* **EXERCISE DETAILS**: Could you output exactly the lines running from the one containing "The image size is (773, 362)." to the final line of the listing below, leaving out pictures?

* **AVAILABLE DATA**:
☆ ☆ ☆ ☆ ☆ ☆ ☆
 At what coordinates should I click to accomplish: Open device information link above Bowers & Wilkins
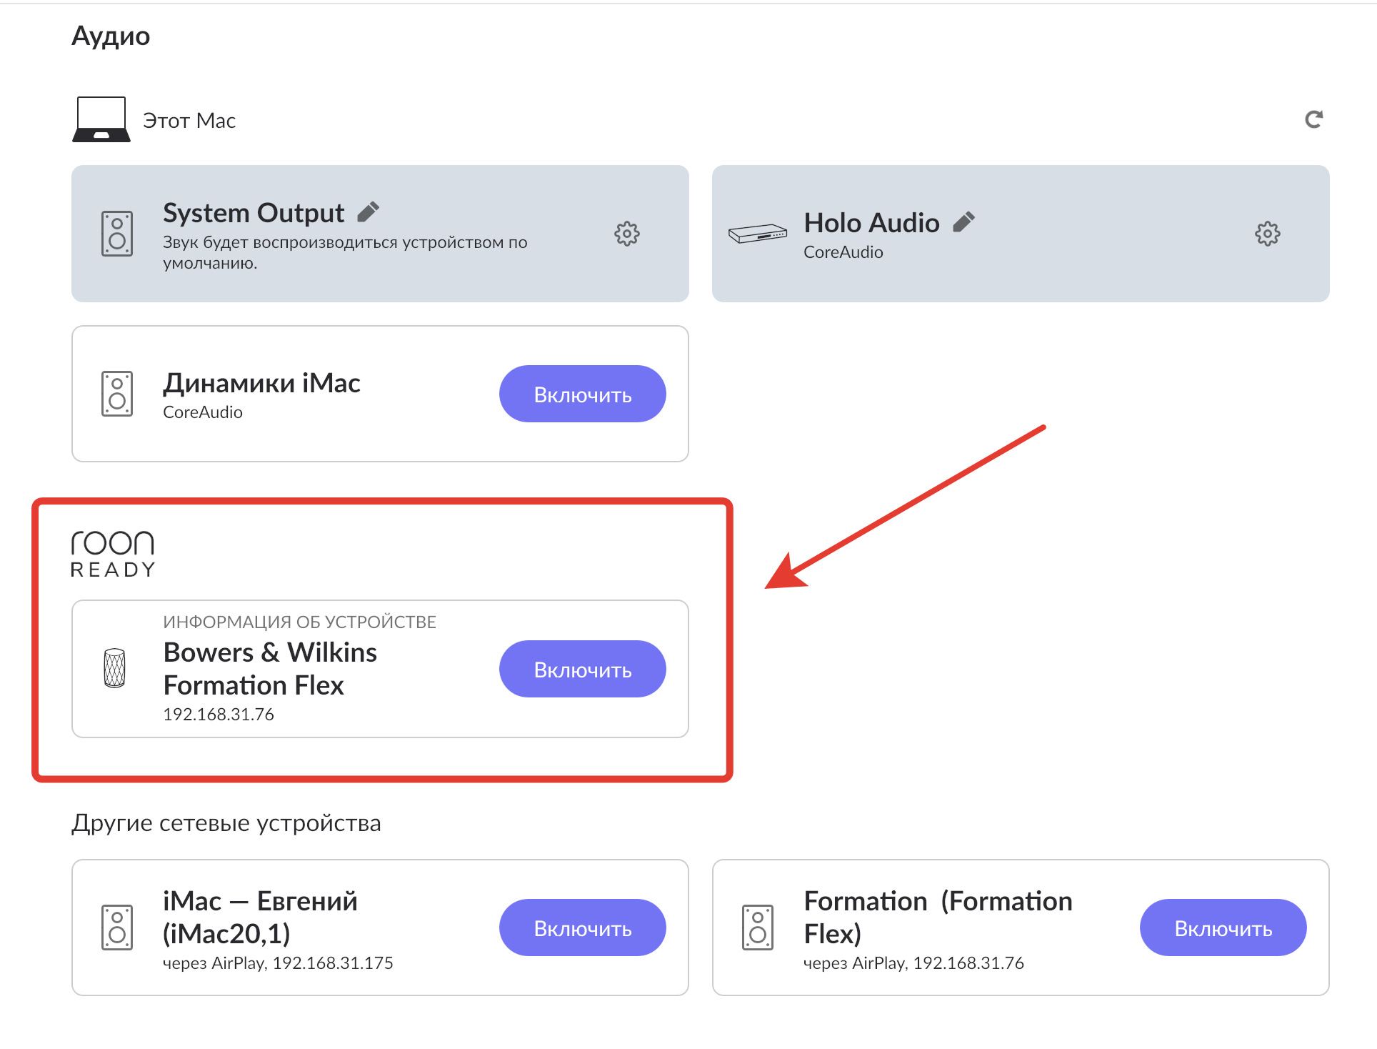(x=299, y=622)
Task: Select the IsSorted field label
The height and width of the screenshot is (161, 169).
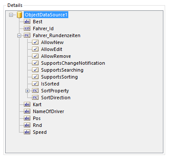Action: (x=50, y=84)
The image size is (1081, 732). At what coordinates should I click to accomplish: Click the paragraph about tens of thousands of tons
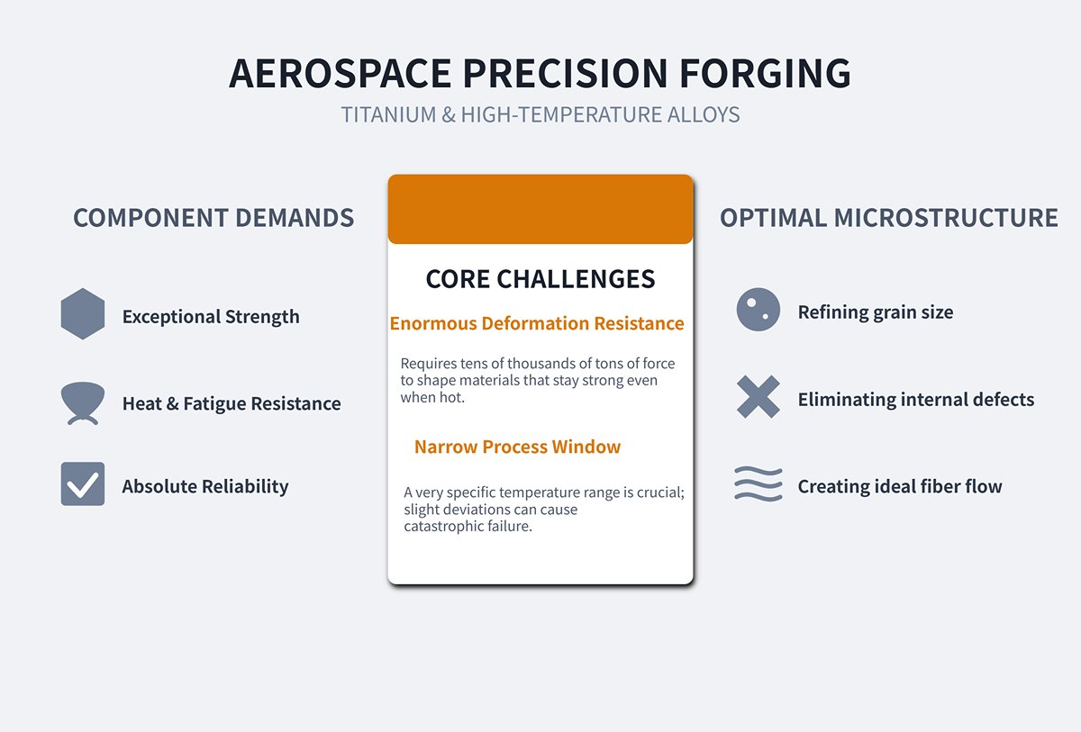(x=538, y=380)
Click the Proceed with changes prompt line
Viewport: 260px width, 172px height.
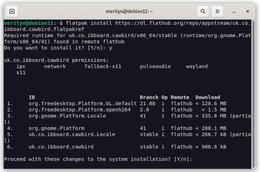pyautogui.click(x=98, y=159)
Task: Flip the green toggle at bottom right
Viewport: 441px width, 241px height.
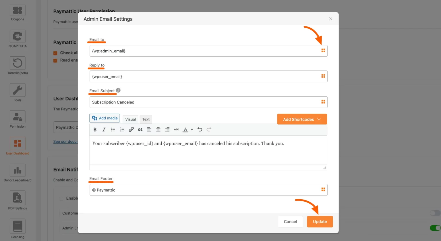Action: (435, 227)
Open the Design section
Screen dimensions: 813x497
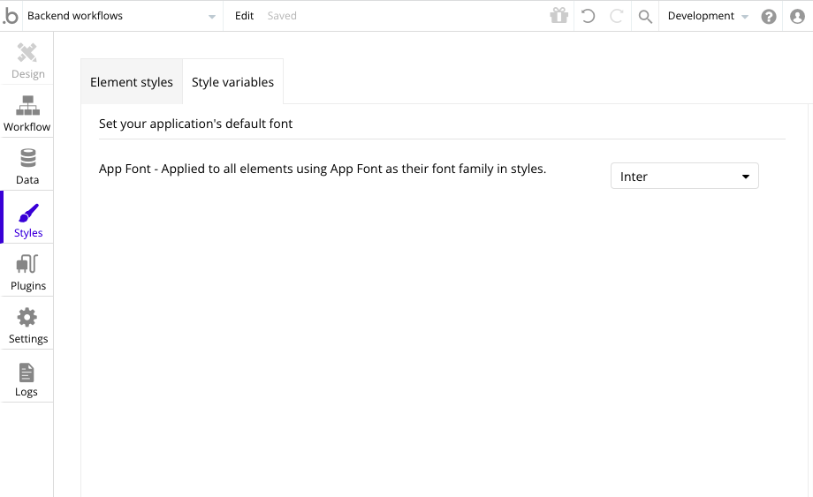[x=27, y=60]
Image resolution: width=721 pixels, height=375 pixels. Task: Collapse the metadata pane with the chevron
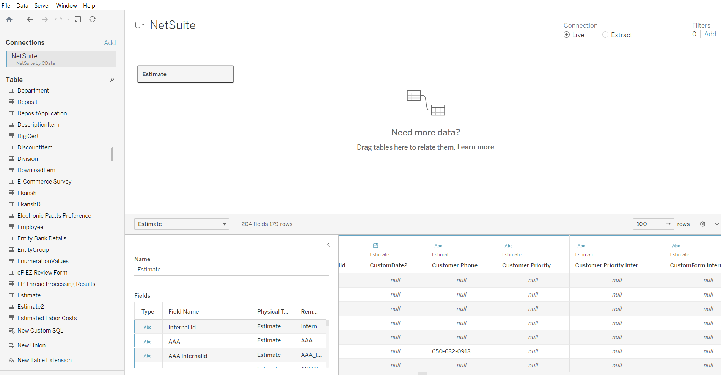(x=328, y=245)
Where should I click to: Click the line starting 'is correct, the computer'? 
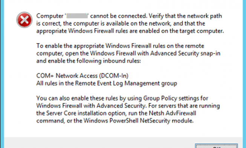click(121, 23)
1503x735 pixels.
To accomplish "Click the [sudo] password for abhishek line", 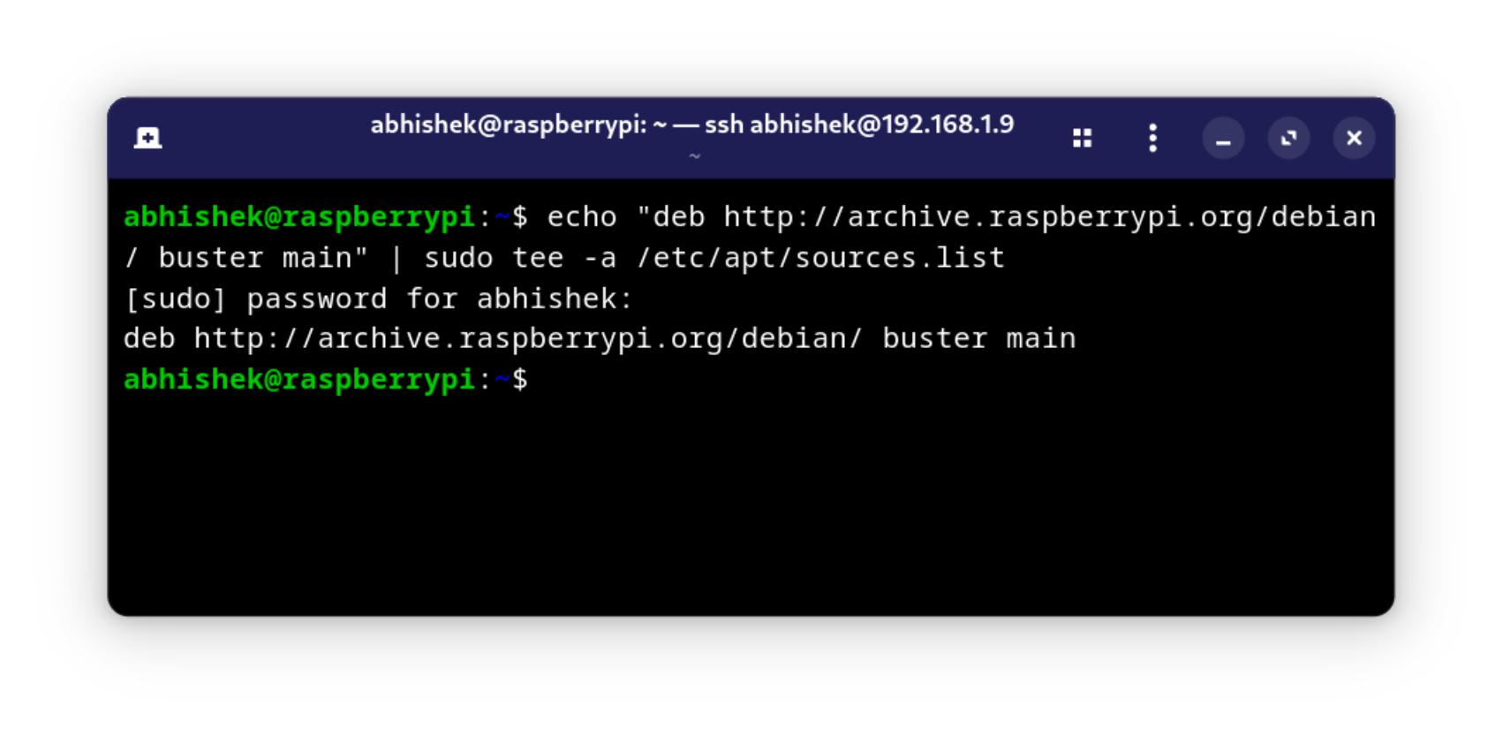I will (378, 299).
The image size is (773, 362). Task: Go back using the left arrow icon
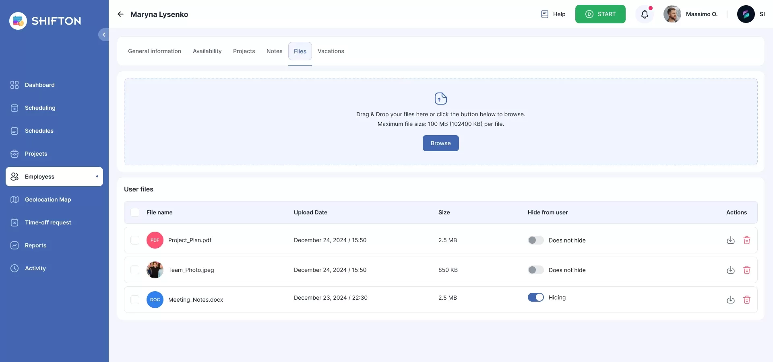[x=120, y=14]
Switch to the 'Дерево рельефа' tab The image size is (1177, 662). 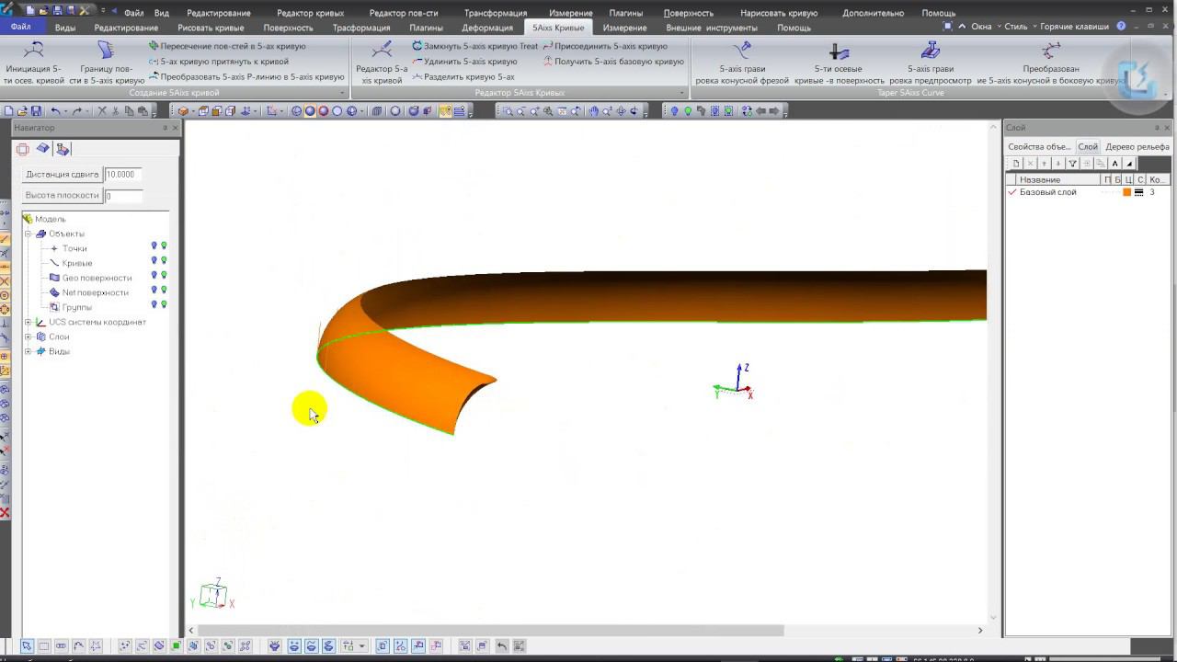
☆ ☆ ☆ ☆ ☆ ☆ ☆
* **RESPONSE AREA**:
The image size is (773, 362). Task: Go back using the left arrow icon
[x=120, y=14]
Switch to the 'Дерево рельефа' tab The image size is (1177, 662). 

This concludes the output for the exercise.